**Extracted entries**
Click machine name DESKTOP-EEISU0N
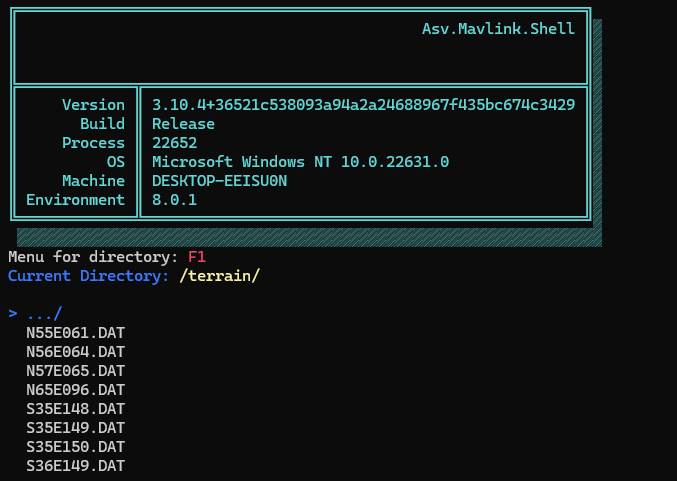Image resolution: width=677 pixels, height=481 pixels. 219,181
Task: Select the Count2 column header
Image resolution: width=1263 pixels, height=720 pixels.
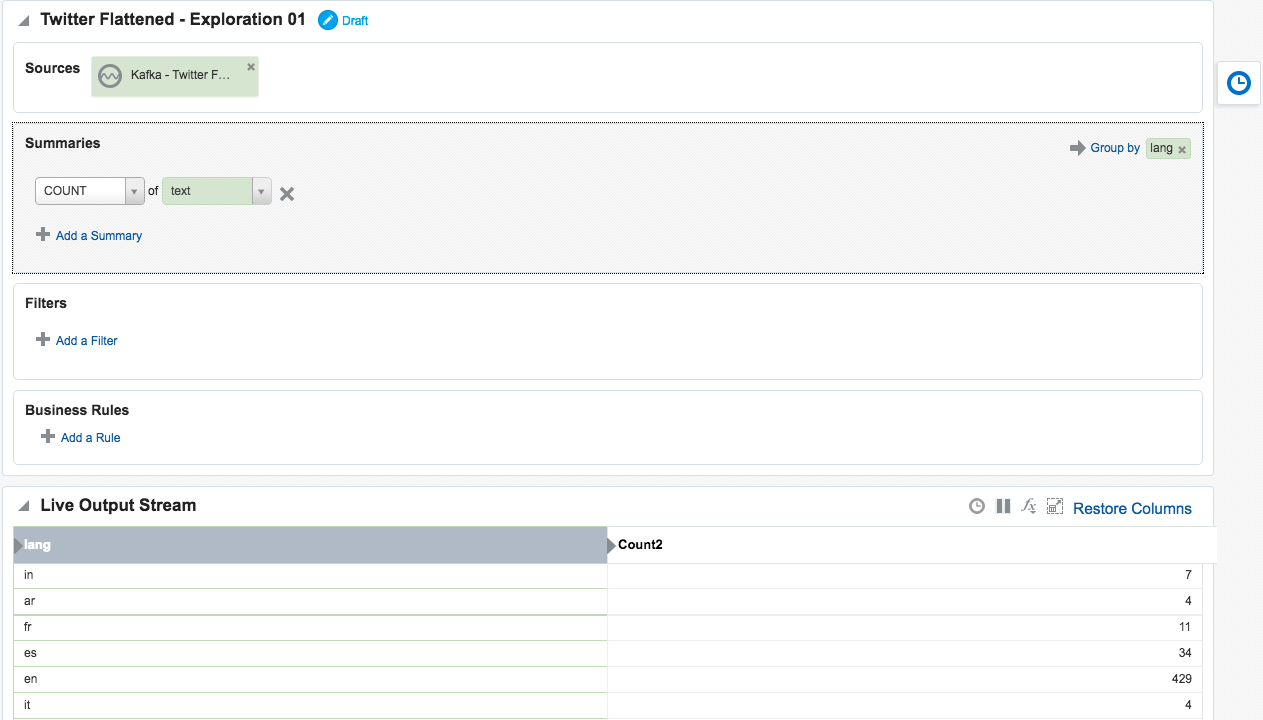Action: coord(641,545)
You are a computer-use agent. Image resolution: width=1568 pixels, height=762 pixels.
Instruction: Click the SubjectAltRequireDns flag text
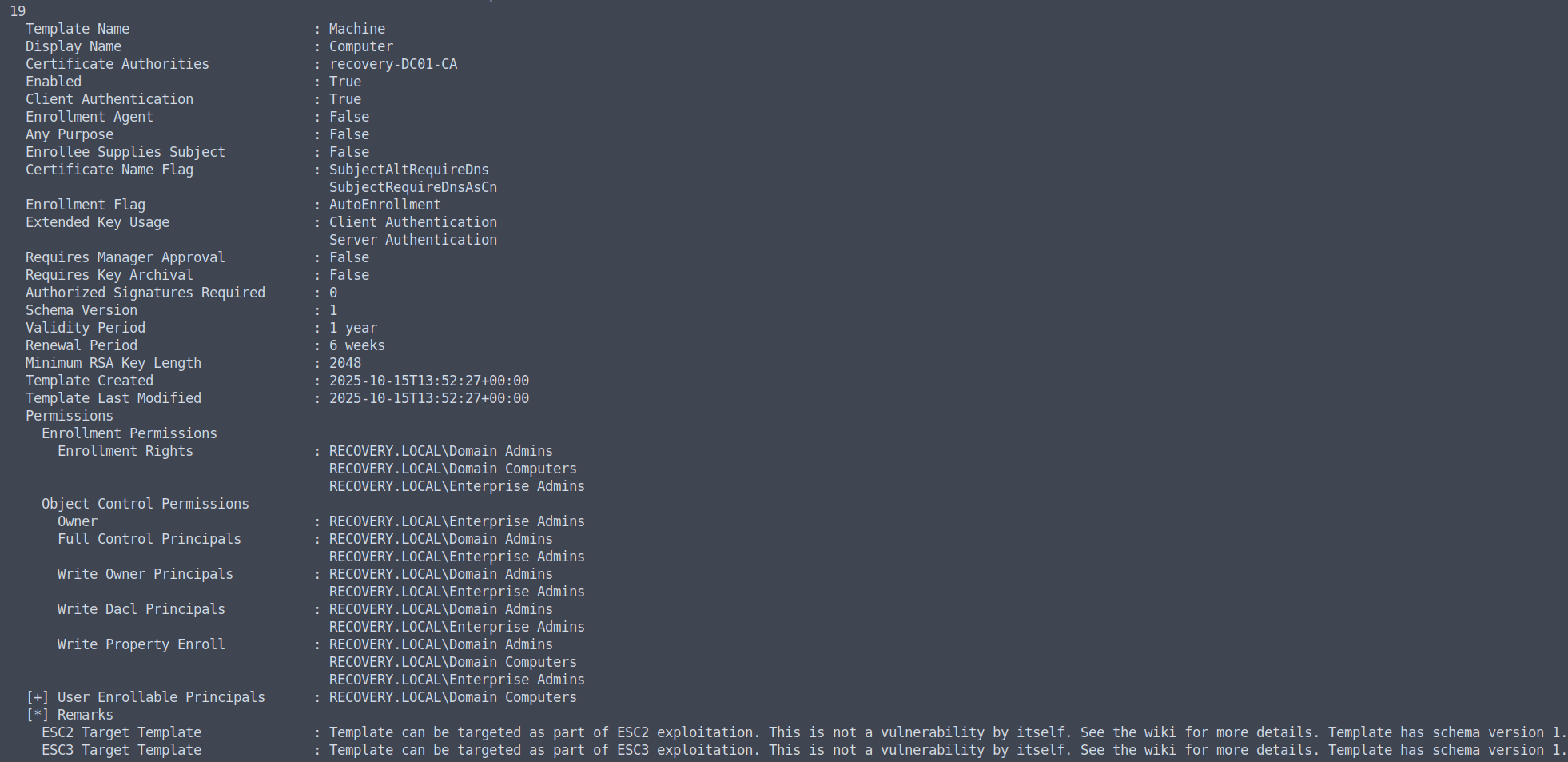coord(409,170)
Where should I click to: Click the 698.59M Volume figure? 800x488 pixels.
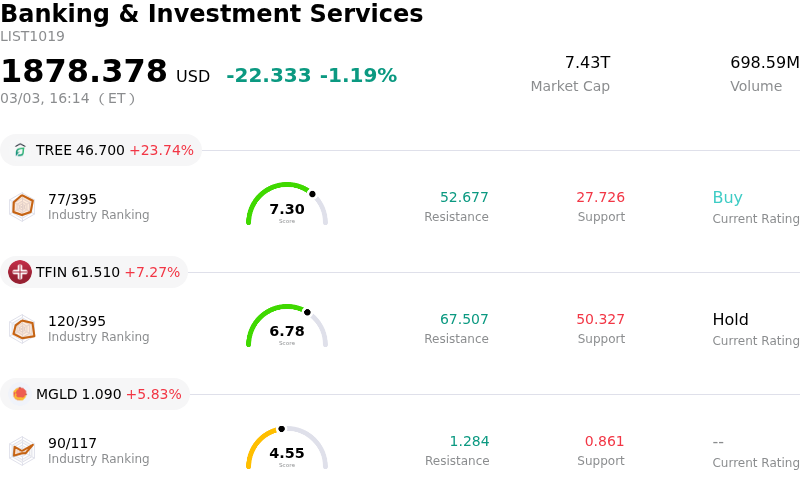(764, 63)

**Work request**
If the data includes images, omit them, and set down everything else exactly as above.

**Task solution**
Click machine name DESKTOP-EEISU0N
Image resolution: width=677 pixels, height=481 pixels. 219,181
Task: Select the Count2 column header
Image resolution: width=1263 pixels, height=720 pixels.
Action: coord(641,545)
You are a computer-use agent. Image resolution: width=1568 pixels, height=762 pixels.
Instruction: Click the SubjectAltRequireDns flag text
coord(409,170)
Where should I click to: Click the 698.59M Volume figure? 800x488 pixels.
(764, 63)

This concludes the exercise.